While the MDP is known by the agent, the reward function is unknown from the agent and must be learnt.
- Score: 0.0
- License: http://arxiv.org/licenses/nonexclusive-distrib/1.0/
- Abstract: There are situations in which an agent should receive rewards only after
having accomplished a series of previous tasks. In other words, the reward that
the agent receives is non-Markovian. One natural and quite general way to
represent history-dependent rewards is via a Mealy machine; a finite state
automaton that produces output sequences (rewards in our case) from input
sequences (state/action observations in our case). In our formal setting, we
consider a Markov decision process (MDP) that models the dynamic of the
environment in which the agent evolves and a Mealy machine synchronised with
this MDP to formalise the non-Markovian reward function. While the MDP is known
by the agent, the reward function is unknown from the agent and must be learnt.

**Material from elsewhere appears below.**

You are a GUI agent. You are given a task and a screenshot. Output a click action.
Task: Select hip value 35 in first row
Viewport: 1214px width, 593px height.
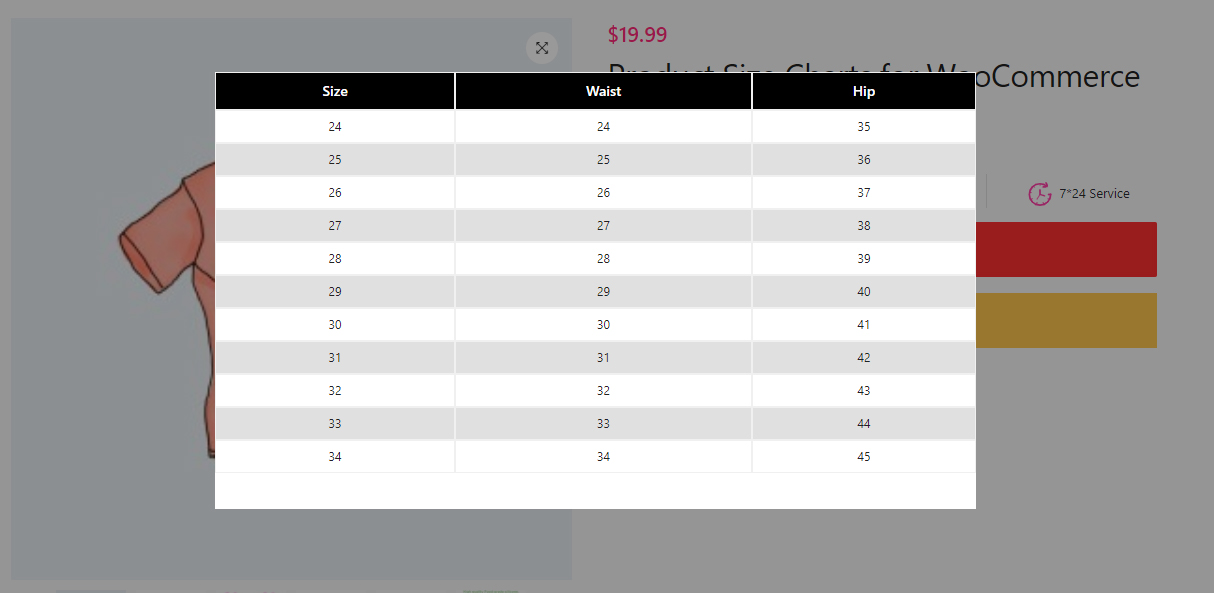[864, 127]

Learning non-Markov reward functions is a challenge. Our approach to overcome
this challenging problem is a careful combination of the Angluin's L* active
learning algorithm to learn finite automata, testing techniques for
establishing conformance of finite model hypothesis and optimisation techniques
for computing optimal strategies in Markovian (immediate) reward MDPs. We also
show how our framework can be combined with classical heuristics such as Monte
Carlo Tree Search. We illustrate our algorithms and a preliminary
implementation on two typical examples for AI.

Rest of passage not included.